Setting thresholds for MDS (Minimum Data Set) quality indicators for nursing home quality improvement reports

TitleSetting thresholds for MDS (Minimum Data Set) quality indicators for nursing home quality improvement reports
Publication TypeJournal Article
Year of Publication1997
AuthorsRantz M.J, Petroski G.F, Madsen R.W, Scott J., Mehr D.R, Popejoy L., Hicks L.L, Porter R., Zwygart-Stauffacher M., Grando V.
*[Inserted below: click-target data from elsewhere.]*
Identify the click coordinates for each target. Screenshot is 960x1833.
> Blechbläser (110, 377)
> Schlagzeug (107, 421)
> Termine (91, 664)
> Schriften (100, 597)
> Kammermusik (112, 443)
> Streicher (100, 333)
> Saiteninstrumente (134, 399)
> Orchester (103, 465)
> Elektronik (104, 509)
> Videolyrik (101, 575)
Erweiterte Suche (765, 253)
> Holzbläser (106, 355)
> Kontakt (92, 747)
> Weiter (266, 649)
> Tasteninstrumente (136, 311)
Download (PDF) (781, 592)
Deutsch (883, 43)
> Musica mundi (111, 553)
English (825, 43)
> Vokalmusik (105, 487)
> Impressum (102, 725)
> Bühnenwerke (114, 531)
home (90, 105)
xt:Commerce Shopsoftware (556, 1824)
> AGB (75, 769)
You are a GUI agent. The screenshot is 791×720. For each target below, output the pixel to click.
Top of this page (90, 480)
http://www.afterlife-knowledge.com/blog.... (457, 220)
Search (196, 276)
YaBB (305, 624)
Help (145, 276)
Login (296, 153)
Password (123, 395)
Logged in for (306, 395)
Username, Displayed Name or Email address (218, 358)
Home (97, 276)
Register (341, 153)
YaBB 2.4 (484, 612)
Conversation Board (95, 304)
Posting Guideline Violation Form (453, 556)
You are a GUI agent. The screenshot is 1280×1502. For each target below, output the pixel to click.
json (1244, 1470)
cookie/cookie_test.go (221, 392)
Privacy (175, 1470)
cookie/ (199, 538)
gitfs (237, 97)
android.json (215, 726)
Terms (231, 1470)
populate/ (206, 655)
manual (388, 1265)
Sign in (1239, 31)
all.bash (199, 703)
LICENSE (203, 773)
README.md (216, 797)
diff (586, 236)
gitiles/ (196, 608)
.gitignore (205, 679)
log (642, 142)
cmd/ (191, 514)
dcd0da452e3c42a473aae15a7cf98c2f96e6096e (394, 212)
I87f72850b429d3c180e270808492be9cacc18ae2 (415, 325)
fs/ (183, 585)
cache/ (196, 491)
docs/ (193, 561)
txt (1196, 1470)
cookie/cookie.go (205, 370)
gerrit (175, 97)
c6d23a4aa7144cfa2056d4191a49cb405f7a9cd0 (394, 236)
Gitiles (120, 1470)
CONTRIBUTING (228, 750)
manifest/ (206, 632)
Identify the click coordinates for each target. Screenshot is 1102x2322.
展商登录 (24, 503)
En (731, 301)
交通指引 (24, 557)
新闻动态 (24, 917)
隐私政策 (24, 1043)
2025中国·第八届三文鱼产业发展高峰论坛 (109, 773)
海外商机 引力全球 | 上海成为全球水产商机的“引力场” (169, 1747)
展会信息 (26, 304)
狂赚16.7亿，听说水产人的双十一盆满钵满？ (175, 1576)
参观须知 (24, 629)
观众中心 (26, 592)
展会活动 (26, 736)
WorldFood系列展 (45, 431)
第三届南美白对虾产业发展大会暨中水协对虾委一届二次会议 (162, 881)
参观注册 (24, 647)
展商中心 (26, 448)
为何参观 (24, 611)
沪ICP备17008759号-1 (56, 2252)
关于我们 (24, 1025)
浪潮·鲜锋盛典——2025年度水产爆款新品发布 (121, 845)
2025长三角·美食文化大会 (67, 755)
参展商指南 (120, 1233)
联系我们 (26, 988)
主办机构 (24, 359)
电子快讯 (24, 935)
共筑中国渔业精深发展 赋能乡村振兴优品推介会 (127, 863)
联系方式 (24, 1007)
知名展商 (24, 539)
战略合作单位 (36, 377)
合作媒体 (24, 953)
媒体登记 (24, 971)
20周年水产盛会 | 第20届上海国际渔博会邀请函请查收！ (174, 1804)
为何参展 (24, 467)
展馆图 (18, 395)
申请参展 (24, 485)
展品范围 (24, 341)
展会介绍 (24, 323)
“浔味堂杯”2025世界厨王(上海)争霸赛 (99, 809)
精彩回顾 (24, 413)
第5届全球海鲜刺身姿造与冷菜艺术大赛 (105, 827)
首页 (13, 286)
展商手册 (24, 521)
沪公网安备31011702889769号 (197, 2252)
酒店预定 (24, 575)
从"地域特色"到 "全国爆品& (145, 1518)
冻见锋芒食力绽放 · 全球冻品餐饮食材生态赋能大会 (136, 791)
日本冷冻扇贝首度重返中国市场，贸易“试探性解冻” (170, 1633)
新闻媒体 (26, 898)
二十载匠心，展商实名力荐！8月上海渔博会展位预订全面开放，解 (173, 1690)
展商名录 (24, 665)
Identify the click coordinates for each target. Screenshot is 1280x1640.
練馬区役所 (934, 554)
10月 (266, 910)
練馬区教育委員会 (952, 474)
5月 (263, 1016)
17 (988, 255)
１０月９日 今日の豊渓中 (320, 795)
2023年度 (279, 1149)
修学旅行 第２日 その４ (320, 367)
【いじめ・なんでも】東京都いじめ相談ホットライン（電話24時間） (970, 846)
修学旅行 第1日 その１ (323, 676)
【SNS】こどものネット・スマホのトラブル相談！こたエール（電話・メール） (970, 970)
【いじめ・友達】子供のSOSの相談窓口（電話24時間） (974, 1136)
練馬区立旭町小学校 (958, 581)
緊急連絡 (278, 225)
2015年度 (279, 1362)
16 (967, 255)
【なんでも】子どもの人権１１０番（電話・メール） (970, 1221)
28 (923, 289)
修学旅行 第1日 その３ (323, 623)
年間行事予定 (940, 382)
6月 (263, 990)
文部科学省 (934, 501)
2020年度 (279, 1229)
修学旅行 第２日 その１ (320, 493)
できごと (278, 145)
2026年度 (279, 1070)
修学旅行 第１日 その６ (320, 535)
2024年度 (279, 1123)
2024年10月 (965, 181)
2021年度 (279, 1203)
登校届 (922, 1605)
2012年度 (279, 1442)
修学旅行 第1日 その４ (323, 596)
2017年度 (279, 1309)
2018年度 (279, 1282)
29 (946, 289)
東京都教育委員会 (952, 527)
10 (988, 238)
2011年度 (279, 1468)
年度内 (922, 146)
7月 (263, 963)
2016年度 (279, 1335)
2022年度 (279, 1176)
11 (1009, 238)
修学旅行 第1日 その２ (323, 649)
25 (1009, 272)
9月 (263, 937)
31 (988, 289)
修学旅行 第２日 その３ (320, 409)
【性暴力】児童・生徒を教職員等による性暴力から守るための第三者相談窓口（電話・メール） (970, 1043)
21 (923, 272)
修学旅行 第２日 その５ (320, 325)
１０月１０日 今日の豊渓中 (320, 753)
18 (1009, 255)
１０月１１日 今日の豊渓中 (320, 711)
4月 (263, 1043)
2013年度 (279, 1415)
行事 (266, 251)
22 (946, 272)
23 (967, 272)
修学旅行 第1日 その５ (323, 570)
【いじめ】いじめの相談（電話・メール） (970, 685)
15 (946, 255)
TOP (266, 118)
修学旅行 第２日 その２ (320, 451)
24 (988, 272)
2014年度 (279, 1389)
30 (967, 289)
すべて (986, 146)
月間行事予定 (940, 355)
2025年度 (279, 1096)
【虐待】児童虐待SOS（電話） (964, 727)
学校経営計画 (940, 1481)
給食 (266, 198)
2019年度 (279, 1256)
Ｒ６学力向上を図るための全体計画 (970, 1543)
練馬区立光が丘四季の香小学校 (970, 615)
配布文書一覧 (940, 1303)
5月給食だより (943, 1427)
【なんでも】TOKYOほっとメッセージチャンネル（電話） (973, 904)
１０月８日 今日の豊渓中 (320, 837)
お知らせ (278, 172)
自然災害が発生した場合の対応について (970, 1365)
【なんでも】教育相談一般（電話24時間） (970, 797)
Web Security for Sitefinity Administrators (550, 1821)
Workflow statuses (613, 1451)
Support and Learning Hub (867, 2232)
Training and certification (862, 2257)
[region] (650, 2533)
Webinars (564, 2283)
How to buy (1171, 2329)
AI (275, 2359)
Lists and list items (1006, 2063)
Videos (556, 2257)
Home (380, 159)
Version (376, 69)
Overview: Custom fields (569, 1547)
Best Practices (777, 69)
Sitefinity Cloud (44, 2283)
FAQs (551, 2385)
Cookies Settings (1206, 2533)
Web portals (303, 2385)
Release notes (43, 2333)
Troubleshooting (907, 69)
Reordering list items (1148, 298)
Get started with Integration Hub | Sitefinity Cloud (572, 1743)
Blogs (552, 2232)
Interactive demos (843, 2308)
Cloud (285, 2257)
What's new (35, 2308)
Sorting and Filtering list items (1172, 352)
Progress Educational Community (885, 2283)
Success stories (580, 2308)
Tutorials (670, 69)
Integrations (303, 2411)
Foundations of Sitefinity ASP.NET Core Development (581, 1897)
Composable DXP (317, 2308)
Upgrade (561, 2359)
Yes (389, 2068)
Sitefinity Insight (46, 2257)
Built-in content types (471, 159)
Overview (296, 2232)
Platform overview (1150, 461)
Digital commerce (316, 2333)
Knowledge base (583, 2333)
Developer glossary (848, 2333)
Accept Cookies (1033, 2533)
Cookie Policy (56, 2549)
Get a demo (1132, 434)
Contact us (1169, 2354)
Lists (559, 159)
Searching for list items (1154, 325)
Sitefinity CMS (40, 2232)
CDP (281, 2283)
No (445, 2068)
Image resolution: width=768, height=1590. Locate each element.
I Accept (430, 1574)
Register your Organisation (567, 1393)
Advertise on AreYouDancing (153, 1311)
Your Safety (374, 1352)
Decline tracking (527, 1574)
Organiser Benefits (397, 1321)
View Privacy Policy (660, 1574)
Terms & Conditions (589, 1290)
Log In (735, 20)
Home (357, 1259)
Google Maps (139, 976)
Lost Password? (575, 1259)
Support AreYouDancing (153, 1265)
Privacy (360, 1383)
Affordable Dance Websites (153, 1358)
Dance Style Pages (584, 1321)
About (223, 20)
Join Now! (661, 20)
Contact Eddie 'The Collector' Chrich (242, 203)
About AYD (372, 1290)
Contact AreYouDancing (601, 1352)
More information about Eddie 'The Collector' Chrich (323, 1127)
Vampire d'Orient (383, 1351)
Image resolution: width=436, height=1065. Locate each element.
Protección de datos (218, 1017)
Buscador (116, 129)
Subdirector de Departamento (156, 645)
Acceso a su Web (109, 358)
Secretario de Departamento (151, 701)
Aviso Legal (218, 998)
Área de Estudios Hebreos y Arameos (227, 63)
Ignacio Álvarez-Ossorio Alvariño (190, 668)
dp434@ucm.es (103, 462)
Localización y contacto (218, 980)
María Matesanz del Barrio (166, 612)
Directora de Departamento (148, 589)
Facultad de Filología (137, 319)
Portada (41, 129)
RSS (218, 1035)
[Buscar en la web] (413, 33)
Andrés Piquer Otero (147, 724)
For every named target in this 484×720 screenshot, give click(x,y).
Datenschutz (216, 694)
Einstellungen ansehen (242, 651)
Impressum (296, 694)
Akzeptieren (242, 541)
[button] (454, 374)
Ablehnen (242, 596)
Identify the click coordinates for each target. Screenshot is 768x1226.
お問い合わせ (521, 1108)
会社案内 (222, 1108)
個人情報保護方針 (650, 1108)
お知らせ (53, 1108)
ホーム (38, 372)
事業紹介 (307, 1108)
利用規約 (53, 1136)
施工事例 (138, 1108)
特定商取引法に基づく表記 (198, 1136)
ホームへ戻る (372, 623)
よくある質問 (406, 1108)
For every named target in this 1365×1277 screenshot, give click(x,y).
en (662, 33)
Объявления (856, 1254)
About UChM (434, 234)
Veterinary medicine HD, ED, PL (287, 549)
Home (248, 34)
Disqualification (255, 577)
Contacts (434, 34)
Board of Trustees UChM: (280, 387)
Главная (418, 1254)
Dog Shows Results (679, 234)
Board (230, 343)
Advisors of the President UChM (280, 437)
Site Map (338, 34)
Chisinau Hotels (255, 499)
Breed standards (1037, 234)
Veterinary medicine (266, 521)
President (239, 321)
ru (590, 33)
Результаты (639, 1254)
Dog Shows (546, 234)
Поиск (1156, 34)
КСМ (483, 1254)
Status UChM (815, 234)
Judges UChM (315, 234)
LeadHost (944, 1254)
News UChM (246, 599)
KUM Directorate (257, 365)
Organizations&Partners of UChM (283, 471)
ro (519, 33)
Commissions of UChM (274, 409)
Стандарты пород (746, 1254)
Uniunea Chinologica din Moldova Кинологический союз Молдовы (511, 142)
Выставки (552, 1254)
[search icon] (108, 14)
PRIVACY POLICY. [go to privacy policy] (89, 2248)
JournalJoint Commission Journal on Quality Improvement
Date PublishedNov
Accession Number9407264
Keywords*Geriatric Assessment, *Nursing Homes/st [Standards], *Quality Indicators, Health Care/st [Standards], *Total Quality Management/mt [Methods], Aged, Data Collection, Delphi Technique, Human, Medicaid, Medicare, Missouri, Nursing Assessment/st [Standards], Patient Admission/st [Standards], Quality Indicators, Health Care/cl [Classification], Reference Standards, Support, Non-U.S. Gov't, United States

BACKGROUND: Determining meaningful thresholds to reinforce excellent performance and flag potential problem areas is critical for quality improvement reports. Without thresholds, an organization may interpret its performance as superior to others because it is "better than average" and falsely assume it does not have care problems in certain areas. SETTING THRESHOLDS: The Minimum Data Set (MDS) assessment instrument is mandated for use nationwide in all nursing homes participating in Medicaid or Medicare programs. Since 1993 a research team at the University of Missouri-Columbia has been developing and testing quality indicators (QIs) derived from MDS data as a foundation for quality improvement activities. In July 1996, a cross-section of 13 clinical care personnel from nursing homes participated on an expert panel for threshold setting for QIs derived from MDS assessment data. Panel members individually determined good and poor threshold scores for each QI, reviewed statewide distributions of MDS QIs, and, two weeks later, completed a follow-up Delphi round. Three members of the research team reviewed the results of the expert panel and set the final thresholds. With thresholds established for good and poor scores, MDS QI scores are reported to a sample of Missouri nursing homes using the thresholds. CONCLUSIONS: To ensure that thresholds reflect current practice, threshold setting with another panel of experts will be repeated as needed, but at least biannually. The report format will be revised on the basis of user input, and a statewide study testing different educational support methods for quality improvement using MDS QIs is now underway.